_OBJECTIVE_. Copy out all of the following material line for line, without changing a word.

_PROVIDED RECORDS_.
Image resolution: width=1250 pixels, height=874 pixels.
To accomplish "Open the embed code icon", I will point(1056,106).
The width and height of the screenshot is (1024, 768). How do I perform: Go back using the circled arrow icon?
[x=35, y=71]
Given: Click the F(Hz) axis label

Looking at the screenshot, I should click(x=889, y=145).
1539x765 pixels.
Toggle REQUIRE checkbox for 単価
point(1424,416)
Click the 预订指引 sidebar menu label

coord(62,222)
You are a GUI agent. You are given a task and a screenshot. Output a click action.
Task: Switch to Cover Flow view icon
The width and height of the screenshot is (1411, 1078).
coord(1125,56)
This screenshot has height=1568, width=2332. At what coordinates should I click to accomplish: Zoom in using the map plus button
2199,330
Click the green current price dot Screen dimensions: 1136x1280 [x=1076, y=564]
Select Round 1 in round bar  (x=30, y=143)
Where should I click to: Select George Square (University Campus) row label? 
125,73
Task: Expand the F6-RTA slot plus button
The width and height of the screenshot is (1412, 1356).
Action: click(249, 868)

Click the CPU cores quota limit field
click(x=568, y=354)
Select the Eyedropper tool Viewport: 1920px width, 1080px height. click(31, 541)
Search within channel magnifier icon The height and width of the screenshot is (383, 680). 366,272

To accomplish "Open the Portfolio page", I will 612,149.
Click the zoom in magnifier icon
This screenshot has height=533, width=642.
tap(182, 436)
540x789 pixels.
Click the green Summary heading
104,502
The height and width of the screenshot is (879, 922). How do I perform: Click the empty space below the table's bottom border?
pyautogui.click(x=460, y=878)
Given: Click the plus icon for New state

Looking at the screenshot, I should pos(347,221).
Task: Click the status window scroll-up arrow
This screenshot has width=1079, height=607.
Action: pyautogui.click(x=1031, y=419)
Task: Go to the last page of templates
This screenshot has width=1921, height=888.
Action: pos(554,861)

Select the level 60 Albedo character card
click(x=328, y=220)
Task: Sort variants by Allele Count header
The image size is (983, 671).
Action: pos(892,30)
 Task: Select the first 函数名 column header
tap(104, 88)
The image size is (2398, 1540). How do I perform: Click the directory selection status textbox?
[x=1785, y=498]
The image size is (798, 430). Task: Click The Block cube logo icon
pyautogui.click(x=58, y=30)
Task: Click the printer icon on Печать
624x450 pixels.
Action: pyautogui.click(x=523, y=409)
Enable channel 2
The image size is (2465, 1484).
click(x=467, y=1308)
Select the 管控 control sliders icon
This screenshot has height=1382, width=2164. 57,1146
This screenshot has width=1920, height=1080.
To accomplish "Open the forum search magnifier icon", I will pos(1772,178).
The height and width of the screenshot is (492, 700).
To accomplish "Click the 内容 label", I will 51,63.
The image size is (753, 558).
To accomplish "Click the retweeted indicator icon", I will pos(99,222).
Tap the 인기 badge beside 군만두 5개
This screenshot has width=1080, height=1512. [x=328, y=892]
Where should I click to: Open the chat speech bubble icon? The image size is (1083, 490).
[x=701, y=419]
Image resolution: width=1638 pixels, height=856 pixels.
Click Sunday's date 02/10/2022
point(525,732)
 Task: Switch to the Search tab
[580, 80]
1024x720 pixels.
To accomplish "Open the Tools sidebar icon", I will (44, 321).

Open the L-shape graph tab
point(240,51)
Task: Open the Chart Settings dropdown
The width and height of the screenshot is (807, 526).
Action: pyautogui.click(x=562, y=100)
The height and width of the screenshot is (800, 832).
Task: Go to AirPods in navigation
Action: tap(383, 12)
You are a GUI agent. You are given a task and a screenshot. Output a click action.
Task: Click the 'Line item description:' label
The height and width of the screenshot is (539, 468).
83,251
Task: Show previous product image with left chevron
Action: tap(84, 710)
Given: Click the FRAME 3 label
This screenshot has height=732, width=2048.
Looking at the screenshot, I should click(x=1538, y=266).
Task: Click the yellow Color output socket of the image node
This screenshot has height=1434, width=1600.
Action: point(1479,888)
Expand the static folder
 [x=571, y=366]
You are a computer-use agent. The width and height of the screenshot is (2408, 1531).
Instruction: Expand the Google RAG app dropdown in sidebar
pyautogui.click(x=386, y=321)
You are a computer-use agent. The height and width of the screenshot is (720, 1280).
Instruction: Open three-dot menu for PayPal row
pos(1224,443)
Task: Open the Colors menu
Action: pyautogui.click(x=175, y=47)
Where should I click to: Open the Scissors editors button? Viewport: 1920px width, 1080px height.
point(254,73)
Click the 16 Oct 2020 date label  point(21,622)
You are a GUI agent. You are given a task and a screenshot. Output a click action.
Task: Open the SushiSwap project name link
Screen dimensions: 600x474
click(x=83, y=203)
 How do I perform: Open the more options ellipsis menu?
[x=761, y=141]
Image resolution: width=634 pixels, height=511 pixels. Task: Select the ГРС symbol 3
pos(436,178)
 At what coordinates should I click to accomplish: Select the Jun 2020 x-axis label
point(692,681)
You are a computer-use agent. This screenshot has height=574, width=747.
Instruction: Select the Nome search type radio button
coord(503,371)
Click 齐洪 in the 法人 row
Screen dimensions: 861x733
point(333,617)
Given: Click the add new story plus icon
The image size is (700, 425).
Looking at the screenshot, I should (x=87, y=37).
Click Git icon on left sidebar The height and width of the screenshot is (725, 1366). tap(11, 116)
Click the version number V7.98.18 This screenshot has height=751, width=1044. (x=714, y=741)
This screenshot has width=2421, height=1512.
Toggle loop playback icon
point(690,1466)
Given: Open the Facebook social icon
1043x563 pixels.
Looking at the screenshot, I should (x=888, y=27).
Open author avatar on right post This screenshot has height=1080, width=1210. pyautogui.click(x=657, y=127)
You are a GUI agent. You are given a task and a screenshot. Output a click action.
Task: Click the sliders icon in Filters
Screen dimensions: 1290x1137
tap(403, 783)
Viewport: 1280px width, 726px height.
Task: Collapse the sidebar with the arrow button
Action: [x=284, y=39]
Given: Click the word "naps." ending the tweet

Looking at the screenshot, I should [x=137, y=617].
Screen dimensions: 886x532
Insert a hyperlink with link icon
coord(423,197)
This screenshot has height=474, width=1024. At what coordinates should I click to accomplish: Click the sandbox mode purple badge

_TASK SOLUTION_.
Image resolution: width=1250 pixels, height=874 pixels.
To accomplish "Open the embed code icon", I will point(1056,106).
The width and height of the screenshot is (1024, 768). How do I perform: Go back using the circled arrow icon?
[x=35, y=71]
Given: Click the F(Hz) axis label

Looking at the screenshot, I should click(x=889, y=145).
1539x765 pixels.
Toggle REQUIRE checkbox for 単価
point(1424,416)
Click the 预订指引 sidebar menu label

coord(62,222)
You are a GUI agent. You are given a task and a screenshot. Output a click action.
Task: Switch to Cover Flow view icon
The width and height of the screenshot is (1411, 1078).
coord(1125,56)
This screenshot has height=1568, width=2332. At what coordinates should I click to accomplish: Zoom in using the map plus button
2199,330
Click the green current price dot Screen dimensions: 1136x1280 [x=1076, y=564]
Select Round 1 in round bar  (x=30, y=143)
Where should I click to: Select George Square (University Campus) row label? 
125,73
Task: Expand the F6-RTA slot plus button
The width and height of the screenshot is (1412, 1356).
Action: click(249, 868)

Click the CPU cores quota limit field
click(x=568, y=354)
Select the Eyedropper tool Viewport: 1920px width, 1080px height. click(31, 541)
Search within channel magnifier icon The height and width of the screenshot is (383, 680). 366,272

To accomplish "Open the Portfolio page", I will 612,149.
Click the zoom in magnifier icon
This screenshot has height=533, width=642.
tap(182, 436)
540x789 pixels.
Click the green Summary heading
104,502
The height and width of the screenshot is (879, 922). How do I perform: Click the empty space below the table's bottom border?
pyautogui.click(x=460, y=878)
Given: Click the plus icon for New state

Looking at the screenshot, I should pos(347,221).
Task: Click the status window scroll-up arrow
This screenshot has width=1079, height=607.
Action: pyautogui.click(x=1031, y=419)
Task: Go to the last page of templates
This screenshot has width=1921, height=888.
Action: pos(554,861)

Select the level 60 Albedo character card
click(x=328, y=220)
Task: Sort variants by Allele Count header
The image size is (983, 671).
Action: pos(892,30)
 Task: Select the first 函数名 column header
tap(104, 88)
The image size is (2398, 1540). How do I perform: Click the directory selection status textbox?
[x=1785, y=498]
The image size is (798, 430). Task: Click The Block cube logo icon
pyautogui.click(x=58, y=30)
Task: Click the printer icon on Печать
624x450 pixels.
Action: pyautogui.click(x=523, y=409)
Enable channel 2
The image size is (2465, 1484).
click(x=467, y=1308)
Select the 管控 control sliders icon
This screenshot has height=1382, width=2164. 57,1146
This screenshot has width=1920, height=1080.
To accomplish "Open the forum search magnifier icon", I will pos(1772,178).
The height and width of the screenshot is (492, 700).
To accomplish "Click the 内容 label", I will 51,63.
The image size is (753, 558).
To accomplish "Click the retweeted indicator icon", I will pos(99,222).
Tap the 인기 badge beside 군만두 5개
This screenshot has width=1080, height=1512. [x=328, y=892]
Where should I click to: Open the chat speech bubble icon? The image size is (1083, 490).
[x=701, y=419]
Image resolution: width=1638 pixels, height=856 pixels.
Click Sunday's date 02/10/2022
point(525,732)
 Task: Switch to the Search tab
[580, 80]
1024x720 pixels.
To accomplish "Open the Tools sidebar icon", I will (44, 321).

Open the L-shape graph tab
point(240,51)
Task: Open the Chart Settings dropdown
The width and height of the screenshot is (807, 526).
Action: pyautogui.click(x=562, y=100)
The height and width of the screenshot is (800, 832).
Task: Go to AirPods in navigation
Action: tap(383, 12)
You are a GUI agent. You are given a task and a screenshot. Output a click action.
Task: Click the 'Line item description:' label
The height and width of the screenshot is (539, 468).
83,251
Task: Show previous product image with left chevron
Action: tap(84, 710)
Given: Click the FRAME 3 label
This screenshot has height=732, width=2048.
Looking at the screenshot, I should click(x=1538, y=266).
Task: Click the yellow Color output socket of the image node
This screenshot has height=1434, width=1600.
Action: point(1479,888)
Expand the static folder
 [x=571, y=366]
You are a computer-use agent. The width and height of the screenshot is (2408, 1531).
Instruction: Expand the Google RAG app dropdown in sidebar
pyautogui.click(x=386, y=321)
You are a computer-use agent. The height and width of the screenshot is (720, 1280).
Instruction: Open three-dot menu for PayPal row
pos(1224,443)
Task: Open the Colors menu
Action: pyautogui.click(x=175, y=47)
Where should I click to: Open the Scissors editors button? Viewport: 1920px width, 1080px height.
point(254,73)
Click the 16 Oct 2020 date label  point(21,622)
You are a GUI agent. You are given a task and a screenshot. Output a click action.
Task: Open the SushiSwap project name link
Screen dimensions: 600x474
click(x=83, y=203)
 How do I perform: Open the more options ellipsis menu?
[x=761, y=141]
Image resolution: width=634 pixels, height=511 pixels. Task: Select the ГРС symbol 3
pos(436,178)
 At what coordinates should I click to accomplish: Select the Jun 2020 x-axis label
point(692,681)
You are a computer-use agent. This screenshot has height=574, width=747.
Instruction: Select the Nome search type radio button
coord(503,371)
Click 齐洪 in the 法人 row
Screen dimensions: 861x733
point(333,617)
Given: Click the add new story plus icon
The image size is (700, 425).
Looking at the screenshot, I should (x=87, y=37).
Click Git icon on left sidebar The height and width of the screenshot is (725, 1366). tap(11, 116)
Click the version number V7.98.18 This screenshot has height=751, width=1044. (x=714, y=741)
This screenshot has width=2421, height=1512.
Toggle loop playback icon
point(690,1466)
Given: Open the Facebook social icon
1043x563 pixels.
Looking at the screenshot, I should (x=888, y=27).
Open author avatar on right post This screenshot has height=1080, width=1210. pyautogui.click(x=657, y=127)
You are a GUI agent. You are given a task and a screenshot. Output a click action.
Task: Click the sliders icon in Filters
Screen dimensions: 1290x1137
tap(403, 783)
Viewport: 1280px width, 726px height.
Task: Collapse the sidebar with the arrow button
Action: [x=284, y=39]
Given: Click the word "naps." ending the tweet

Looking at the screenshot, I should [x=137, y=617].
Screen dimensions: 886x532
Insert a hyperlink with link icon
coord(423,197)
This screenshot has height=474, width=1024. At what coordinates should I click to accomplish: Click the sandbox mode purple badge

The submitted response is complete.